O autor da proposta, deputado Delegado Caveira, expõe sua preocupação com a segurança desses profissionais, que frequentemente atuam em situações de conflito e tensão. Segundo o deputado, a ausência de reconhecimento da função de fiscalização como potencialmente perigosa constitui uma lacuna na proteção legal desses servidores. Ele argumenta que a atualização da legislação é fundamental para fortalecer as ações de fiscalização e garantir a segurança dos trabalhadores envolvidos em atividades de risco, como a fiscalização do cumprimento das normas de defesa do consumidor.
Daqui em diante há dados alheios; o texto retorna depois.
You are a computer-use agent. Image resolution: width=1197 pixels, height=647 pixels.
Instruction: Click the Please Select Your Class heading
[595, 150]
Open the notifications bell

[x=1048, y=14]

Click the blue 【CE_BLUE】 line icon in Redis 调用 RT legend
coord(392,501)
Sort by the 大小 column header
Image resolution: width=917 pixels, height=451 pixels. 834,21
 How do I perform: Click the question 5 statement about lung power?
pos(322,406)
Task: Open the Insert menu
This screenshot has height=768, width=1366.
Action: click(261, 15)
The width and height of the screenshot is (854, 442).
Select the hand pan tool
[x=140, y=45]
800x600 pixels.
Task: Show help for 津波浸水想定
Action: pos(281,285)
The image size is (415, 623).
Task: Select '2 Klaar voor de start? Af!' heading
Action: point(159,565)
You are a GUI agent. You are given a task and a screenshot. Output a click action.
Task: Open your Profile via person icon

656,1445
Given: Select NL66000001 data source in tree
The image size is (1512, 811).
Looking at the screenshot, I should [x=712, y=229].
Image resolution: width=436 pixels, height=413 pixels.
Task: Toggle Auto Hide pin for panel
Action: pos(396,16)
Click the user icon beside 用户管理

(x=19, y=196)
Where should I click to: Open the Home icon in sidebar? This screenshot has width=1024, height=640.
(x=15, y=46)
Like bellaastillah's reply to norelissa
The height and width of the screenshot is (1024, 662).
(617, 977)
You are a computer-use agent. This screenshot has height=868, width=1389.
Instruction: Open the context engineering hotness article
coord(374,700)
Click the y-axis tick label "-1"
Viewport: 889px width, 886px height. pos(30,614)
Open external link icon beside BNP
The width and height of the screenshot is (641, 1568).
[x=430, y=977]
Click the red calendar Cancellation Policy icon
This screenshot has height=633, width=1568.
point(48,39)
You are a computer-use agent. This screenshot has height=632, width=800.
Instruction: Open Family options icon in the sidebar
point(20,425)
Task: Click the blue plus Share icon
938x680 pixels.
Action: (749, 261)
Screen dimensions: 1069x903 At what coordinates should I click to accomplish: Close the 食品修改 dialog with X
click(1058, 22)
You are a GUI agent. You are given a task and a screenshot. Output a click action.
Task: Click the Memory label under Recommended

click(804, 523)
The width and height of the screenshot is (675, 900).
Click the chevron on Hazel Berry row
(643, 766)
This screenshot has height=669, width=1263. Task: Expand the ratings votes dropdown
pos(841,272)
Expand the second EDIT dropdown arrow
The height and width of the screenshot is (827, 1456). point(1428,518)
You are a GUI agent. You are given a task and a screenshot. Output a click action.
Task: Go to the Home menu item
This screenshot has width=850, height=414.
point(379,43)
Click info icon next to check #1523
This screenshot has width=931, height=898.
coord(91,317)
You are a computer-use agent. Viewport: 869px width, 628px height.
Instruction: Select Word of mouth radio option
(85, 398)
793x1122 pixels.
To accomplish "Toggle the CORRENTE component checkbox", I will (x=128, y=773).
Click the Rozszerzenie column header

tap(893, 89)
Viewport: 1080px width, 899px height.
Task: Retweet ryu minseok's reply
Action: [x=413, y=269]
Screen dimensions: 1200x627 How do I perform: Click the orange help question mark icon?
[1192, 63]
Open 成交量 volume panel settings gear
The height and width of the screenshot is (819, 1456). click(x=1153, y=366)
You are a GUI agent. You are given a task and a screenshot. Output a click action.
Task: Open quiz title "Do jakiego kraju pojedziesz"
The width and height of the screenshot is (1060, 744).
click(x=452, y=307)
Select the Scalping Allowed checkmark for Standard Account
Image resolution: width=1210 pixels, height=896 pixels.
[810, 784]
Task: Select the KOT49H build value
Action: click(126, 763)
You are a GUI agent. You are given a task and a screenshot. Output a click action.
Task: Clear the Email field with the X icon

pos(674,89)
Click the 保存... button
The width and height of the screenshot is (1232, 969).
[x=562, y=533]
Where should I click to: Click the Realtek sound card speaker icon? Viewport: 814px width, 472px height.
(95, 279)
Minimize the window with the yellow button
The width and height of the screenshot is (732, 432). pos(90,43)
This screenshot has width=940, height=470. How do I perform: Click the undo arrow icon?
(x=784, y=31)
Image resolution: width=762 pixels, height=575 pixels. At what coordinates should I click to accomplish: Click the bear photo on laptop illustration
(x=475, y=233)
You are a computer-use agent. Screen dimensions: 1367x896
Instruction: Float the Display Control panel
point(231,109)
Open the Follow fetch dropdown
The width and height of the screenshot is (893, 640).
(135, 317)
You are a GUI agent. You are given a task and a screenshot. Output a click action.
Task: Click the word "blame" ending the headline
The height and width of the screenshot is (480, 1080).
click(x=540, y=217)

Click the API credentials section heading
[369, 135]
Os servidores que desejarem ter acesso ao porte de armas terão que cumprir requisitos rigorosos. Dentre eles, é necessário ser servidor público efetivo, comprovar aptidão psicológica e técnica conforme as normas da Polícia Federal, ter completado cursos de formação e participar de reciclagens periódicas. Além disso, é imprescindível que o profissional não esteja respondendo a processo criminal ou administrativo por infrações graves.
A proposta ainda está em fase de análise nas comissões de Segurança Pública e Combate ao Crime Organizado e de Constituição e Justiça e de Cidadania. O trâmite é conclusivo, ou seja, as comissões são responsáveis por avaliar o projeto e podem decidir pela aprovação ou rejeição. Para que se transforme em lei, o projeto precisa ser aprovado tanto pela Câmara dos Deputados quanto pelo Senado, e posteriormente sancionado pelo Presidente da República, o que implica um processo legislativo ainda a ser percorrido.